We parents have the power to solve all problems in society, but nothing will happen until we take that responsibility and stop giving it to governments and programs—or the Internet. We can do this. We have to do this, or the cost will be beyond our ability to shoulder.
Timestamps:
00:00 Complains about programs that are deficient instead of individual responsibility
03:16 Effect of government program to help poor mothers with young children
06:38 Parents taking responsibility is our only hope
Transcript:
Every day I read newspaper articles to get an idea of what people are talking about around the world, to learn what’s occupying their minds.

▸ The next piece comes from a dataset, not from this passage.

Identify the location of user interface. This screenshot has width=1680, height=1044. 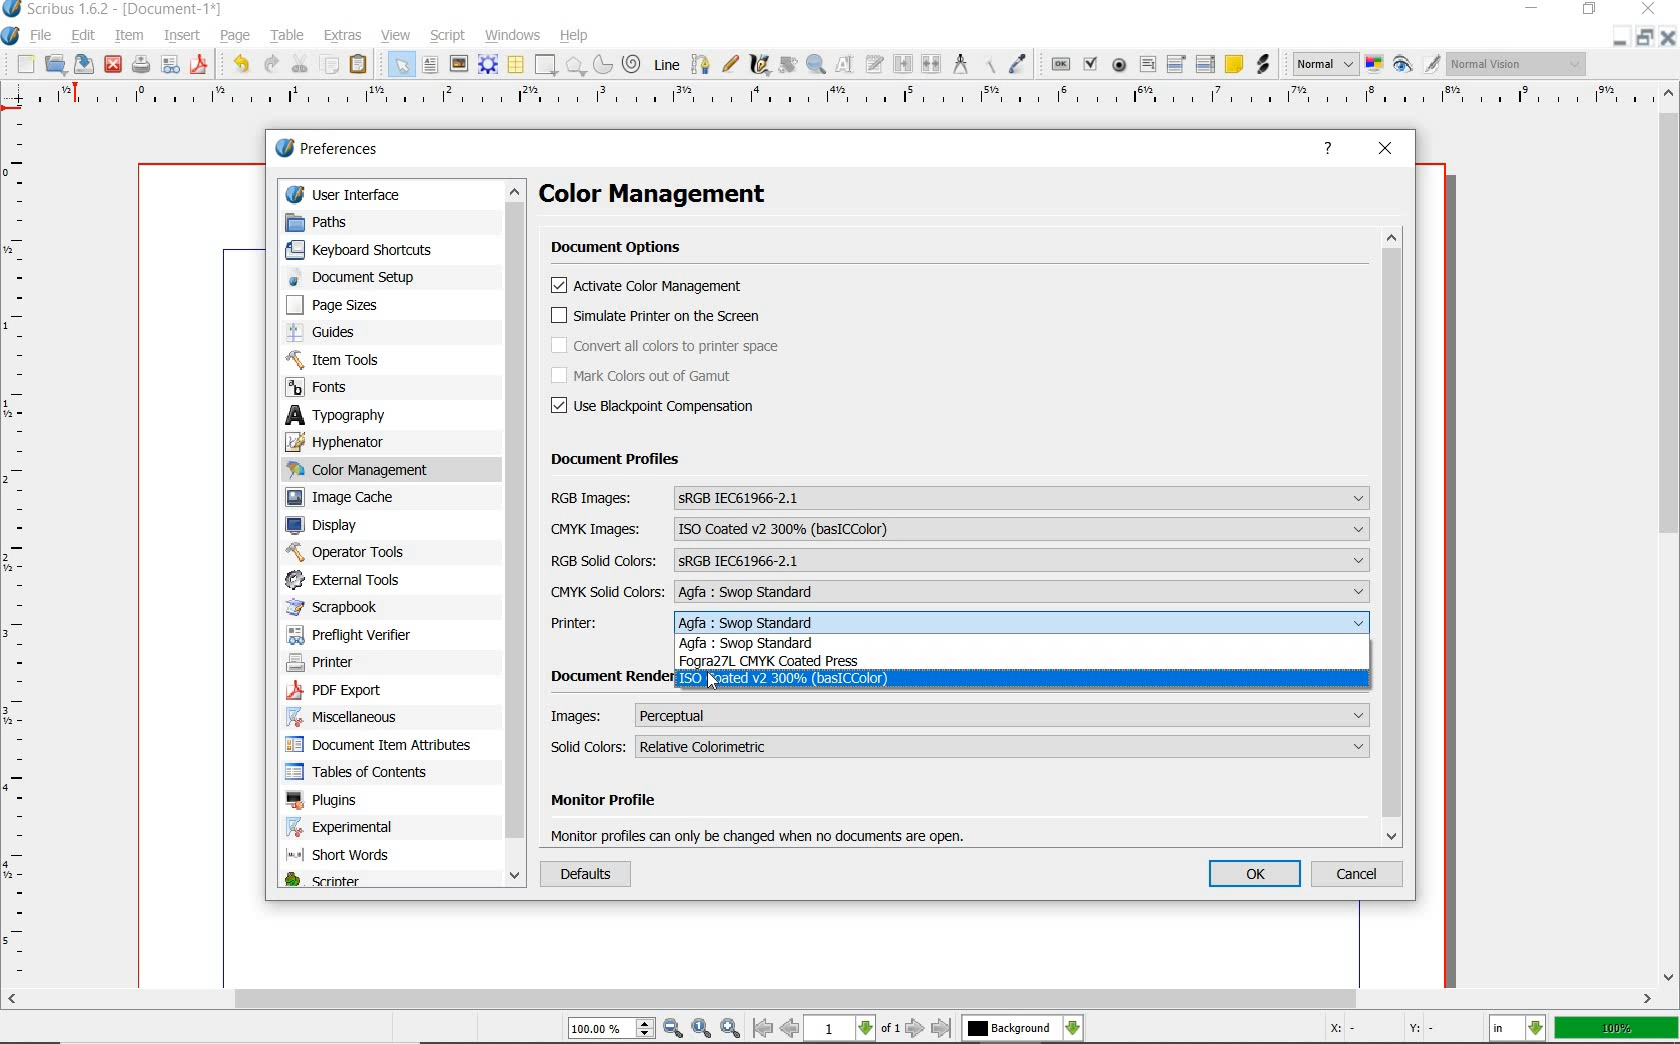
(358, 193).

Programs vs Individual Responsibility
The answer is disconcerting. Even though the complaints and solutions seem to be about a very wide variety of subjects, there is a theme uniting them all. Everybody is complaining about PROGRAMS or institutions that are deficient, THINGS that need to be promoted, modified, or eliminated:
Political parties
The government, at every level
Systemic racism or critical race theory
Conservatism
Liberalism
The economy
The military
Poverty programs
Social nets
Industry
International relations
Health policies
The schools
Addiction programs
Gun laws
Endless laws about everything
Religion
Middle East policy
And more
In all of these endless articles, there is NO mention of individual responsibility for attitudes, feelings, and choices.
William Golding was the Nobel-prize winning author of Lord of the Flies, and he said that he used to believe that social program could perfect mankind, “that a correct structure of society would produce goodwill, and that therefore you could remove all social ills by a reorganization of society.”

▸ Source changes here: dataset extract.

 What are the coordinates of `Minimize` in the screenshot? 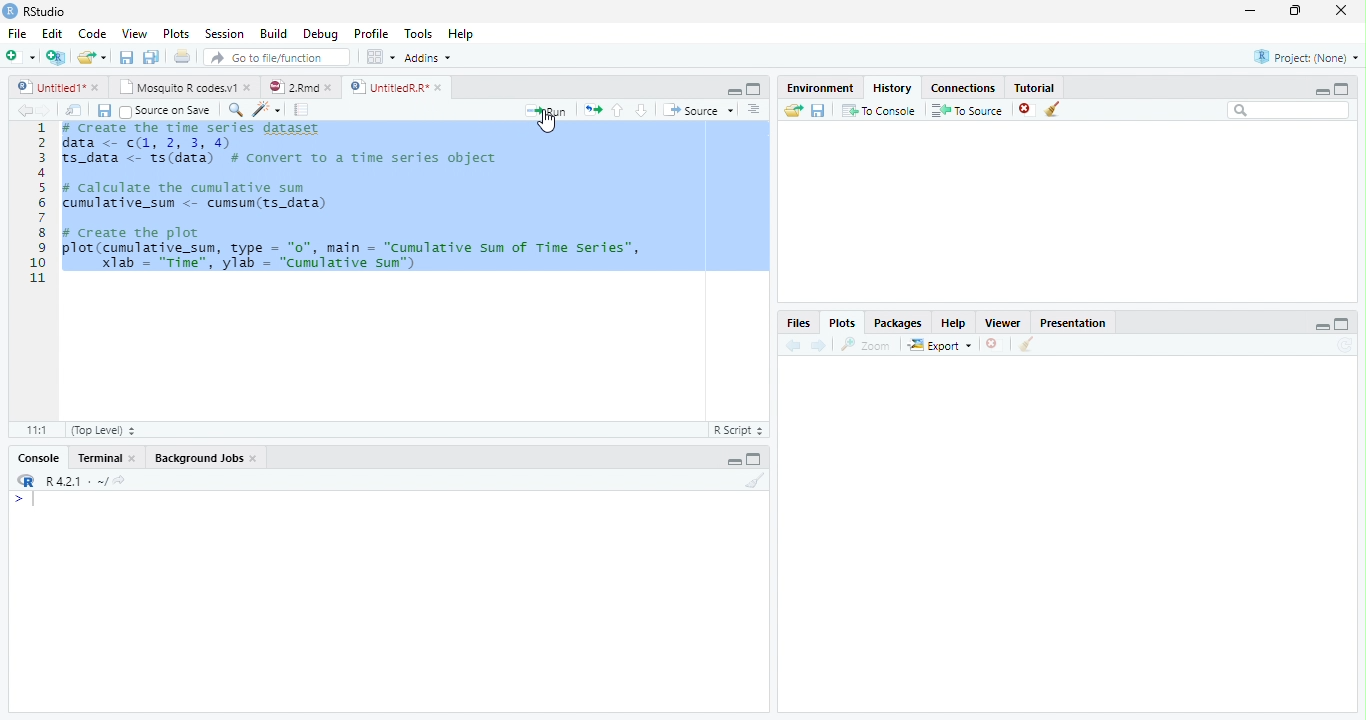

But with experience he changed his mind completely and realized that we individuals make our own choices and create our own good and evil. He said “the shape of a society must depend on the ethical nature of the individual and not on any political system however apparently logical or respectable.”

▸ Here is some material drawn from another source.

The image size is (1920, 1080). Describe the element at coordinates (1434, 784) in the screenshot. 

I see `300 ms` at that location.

That’s a great deal of wisdom. It’s a variation on a saying that was commonly spoken many years ago: “You can’t legislate or regulate morality.” It has to be taught to individuals by mothers and fathers.
Government Programs & Children
In a Newsweek article of February 23, 1998, Robert J. Samuelson said that the Comprehensive Child Development Program (CCDP) was created by Congress in 1988. The idea was to provide “intensive social services to poor mothers for the first five years of their children’s lives. They would get everything from parenting classes to job training to drug counseling.”
Young mothers received home visits every two weeks from case managers who taught parenting skills, advised on personal problems, and identified useful government services.
4,400 families were enrolled. Half received the counseling, while the other half did not. All were below the government’s poverty line, 58% were single mothers, 51% had not finished high school, 35% had their first child before age 18.
The program spent $35,000 per family per year—in today’s dollars—ONLY on the counseling and education, not food or other physical assistance. That counseling alone was equivalent to paying each family $18 per hour full-time all year.
The total cost was nearly $700 million over 9 years. A research firm concluded that “CCDP did not produce any important positive effects on participating families.” It didn’t affect rate of joblessness, weekly wages, rate of food stamps, child vocabulary, visits to doctors, or behavior problems.
The article concluded that “what people do for themselves matters more than what government tries to do for them.”
And “A society that is too free with its decency will promote dependency.”
And “The investments that truly count for children come from parents: love and security, discipline and instruction, a sense of worth.”
Parents, Not Programs
We keep debating programs and politics. When will we see how futile it has been for generations? When will we take responsibility as parents to love and teach our children, which is our ONLY hope for solving all these problems we talk about: violence, anger, whining, bitter politics, addictions, depression, suicide, children isolated from parents, anxiety, ADHD, and on and on.
We parents have the power to solve all that, but nothing will happen until we take that responsibility and stop giving it to governments and programs—or the Internet. We can do this. We have to do this, or the cost will be beyond our ability to shoulder.